- _RAW DATA_:
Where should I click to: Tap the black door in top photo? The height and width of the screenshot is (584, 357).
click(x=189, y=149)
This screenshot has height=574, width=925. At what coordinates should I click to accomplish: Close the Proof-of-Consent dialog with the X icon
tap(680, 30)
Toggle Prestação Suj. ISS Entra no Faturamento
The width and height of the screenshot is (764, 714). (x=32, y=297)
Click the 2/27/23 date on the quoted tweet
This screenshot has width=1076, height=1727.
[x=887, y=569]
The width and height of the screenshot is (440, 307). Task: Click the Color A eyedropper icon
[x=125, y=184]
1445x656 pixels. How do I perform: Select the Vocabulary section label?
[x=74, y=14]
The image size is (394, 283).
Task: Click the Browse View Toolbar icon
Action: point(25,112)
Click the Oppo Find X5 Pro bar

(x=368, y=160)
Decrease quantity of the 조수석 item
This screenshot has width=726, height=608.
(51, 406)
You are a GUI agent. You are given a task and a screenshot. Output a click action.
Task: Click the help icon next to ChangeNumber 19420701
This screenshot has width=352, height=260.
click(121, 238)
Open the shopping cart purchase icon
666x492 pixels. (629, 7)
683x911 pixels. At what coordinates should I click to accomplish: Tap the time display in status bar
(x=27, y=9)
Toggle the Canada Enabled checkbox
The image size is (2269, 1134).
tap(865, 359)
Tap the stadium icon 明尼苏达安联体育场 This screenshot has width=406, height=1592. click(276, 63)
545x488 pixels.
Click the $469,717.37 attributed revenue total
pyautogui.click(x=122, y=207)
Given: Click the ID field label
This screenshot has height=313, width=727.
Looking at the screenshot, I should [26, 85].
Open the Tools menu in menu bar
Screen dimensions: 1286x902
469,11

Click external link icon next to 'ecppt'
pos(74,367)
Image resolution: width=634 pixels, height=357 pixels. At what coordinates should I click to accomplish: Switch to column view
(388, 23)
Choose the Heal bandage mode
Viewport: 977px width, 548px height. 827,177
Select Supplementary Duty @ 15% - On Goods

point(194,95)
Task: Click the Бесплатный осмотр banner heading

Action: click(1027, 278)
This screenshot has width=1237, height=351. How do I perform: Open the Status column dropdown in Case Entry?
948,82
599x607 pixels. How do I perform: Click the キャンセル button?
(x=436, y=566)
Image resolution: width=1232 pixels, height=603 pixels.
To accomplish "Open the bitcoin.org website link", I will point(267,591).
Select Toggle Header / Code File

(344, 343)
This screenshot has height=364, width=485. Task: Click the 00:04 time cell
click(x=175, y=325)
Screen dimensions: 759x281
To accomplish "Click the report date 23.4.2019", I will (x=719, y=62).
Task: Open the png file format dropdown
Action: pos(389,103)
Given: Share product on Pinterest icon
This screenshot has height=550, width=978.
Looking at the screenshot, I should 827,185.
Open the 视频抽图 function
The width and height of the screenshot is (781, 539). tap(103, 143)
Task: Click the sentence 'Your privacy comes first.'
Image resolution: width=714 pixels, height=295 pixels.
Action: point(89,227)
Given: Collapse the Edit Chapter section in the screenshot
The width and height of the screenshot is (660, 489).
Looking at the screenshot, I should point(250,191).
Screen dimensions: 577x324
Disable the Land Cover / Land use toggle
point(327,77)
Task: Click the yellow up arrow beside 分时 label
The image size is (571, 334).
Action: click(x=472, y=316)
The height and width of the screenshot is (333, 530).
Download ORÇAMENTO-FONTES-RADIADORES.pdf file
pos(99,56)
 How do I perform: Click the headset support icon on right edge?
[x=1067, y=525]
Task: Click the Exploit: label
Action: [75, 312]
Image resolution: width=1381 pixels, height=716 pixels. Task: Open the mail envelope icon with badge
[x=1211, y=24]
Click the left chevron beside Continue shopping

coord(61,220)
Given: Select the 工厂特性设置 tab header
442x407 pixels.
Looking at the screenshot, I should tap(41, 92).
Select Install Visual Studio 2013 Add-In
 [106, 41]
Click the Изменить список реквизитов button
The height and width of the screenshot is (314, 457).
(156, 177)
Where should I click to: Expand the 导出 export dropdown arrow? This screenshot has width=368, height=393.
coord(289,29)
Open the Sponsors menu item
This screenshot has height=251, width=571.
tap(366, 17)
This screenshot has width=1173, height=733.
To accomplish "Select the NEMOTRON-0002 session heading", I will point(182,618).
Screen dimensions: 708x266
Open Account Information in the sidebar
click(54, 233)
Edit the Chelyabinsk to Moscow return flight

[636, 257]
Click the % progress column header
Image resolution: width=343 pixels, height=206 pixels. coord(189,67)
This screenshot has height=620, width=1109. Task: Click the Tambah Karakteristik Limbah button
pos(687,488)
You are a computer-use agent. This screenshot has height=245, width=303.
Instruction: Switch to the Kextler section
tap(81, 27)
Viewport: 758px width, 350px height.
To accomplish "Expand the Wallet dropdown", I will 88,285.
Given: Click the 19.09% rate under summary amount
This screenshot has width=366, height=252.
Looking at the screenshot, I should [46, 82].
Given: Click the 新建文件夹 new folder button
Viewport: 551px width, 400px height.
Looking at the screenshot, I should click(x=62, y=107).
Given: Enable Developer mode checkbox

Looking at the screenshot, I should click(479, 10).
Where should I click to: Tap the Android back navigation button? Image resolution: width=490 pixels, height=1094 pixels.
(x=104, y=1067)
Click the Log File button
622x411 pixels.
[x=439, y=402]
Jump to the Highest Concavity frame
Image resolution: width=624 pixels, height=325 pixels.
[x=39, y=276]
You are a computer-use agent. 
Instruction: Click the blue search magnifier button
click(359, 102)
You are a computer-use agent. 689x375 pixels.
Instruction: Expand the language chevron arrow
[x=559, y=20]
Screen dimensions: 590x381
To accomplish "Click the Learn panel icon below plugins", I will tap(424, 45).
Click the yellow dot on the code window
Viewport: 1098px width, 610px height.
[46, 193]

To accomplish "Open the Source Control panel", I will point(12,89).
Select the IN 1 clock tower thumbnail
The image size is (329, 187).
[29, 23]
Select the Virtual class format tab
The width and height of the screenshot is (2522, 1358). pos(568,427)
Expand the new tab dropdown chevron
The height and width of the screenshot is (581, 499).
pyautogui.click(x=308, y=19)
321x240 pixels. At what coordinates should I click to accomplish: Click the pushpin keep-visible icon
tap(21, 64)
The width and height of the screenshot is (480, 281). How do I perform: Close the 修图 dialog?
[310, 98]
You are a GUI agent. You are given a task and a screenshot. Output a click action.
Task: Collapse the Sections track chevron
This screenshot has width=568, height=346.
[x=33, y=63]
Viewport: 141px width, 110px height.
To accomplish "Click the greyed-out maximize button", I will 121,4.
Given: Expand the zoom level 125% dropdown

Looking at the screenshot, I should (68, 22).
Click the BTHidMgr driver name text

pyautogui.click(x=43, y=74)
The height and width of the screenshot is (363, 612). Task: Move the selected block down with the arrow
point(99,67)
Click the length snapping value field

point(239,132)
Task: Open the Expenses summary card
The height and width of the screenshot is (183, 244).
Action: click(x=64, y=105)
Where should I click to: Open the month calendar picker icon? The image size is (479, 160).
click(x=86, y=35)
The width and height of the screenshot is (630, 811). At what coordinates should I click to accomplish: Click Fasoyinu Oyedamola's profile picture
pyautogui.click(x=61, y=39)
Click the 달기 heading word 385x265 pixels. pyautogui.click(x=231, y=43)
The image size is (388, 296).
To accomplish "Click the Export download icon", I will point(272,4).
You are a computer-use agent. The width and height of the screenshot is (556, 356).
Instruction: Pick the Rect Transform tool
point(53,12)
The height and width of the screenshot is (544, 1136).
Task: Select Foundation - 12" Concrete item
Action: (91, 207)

- _PROBLEM REQUIREMENTS_: Please copy out each line of the listing above that contains the string "summary".

- _WRITTEN SOLUTION_:
Given: Click the 19.09% rate under summary amount
Task: Open the Expenses summary card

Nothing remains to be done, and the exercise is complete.